===== Task data

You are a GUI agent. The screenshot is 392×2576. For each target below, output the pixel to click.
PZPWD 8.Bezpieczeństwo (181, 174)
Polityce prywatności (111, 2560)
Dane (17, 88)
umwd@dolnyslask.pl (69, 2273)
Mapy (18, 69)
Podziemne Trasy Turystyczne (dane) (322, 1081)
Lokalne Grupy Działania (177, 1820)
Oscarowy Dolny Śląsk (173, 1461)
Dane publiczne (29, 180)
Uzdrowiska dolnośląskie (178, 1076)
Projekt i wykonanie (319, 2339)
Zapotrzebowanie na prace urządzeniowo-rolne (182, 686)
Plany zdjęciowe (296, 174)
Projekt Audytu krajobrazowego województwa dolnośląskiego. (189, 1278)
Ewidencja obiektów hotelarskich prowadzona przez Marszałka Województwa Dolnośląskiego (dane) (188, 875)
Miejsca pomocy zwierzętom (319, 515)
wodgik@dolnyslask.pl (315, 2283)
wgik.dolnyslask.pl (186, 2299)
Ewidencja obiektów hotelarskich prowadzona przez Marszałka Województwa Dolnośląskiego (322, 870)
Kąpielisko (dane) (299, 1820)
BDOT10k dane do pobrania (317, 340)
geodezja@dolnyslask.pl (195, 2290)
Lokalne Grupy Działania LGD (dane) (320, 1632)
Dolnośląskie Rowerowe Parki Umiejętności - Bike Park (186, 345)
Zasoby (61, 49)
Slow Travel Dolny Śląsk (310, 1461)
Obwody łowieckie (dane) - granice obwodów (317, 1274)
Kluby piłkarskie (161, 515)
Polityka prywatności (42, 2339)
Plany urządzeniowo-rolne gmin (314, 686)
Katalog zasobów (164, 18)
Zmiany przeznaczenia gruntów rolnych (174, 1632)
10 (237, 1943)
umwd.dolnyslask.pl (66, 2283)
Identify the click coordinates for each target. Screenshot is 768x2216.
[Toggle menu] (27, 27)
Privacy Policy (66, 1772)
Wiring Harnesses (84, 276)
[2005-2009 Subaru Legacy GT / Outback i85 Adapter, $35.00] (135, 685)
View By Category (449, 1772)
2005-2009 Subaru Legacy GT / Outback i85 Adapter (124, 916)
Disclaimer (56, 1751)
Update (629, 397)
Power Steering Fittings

==========

- Task item
Check each line in the data for the word "Projekt", then report only how many lines contain it.

- Answer to the problem
2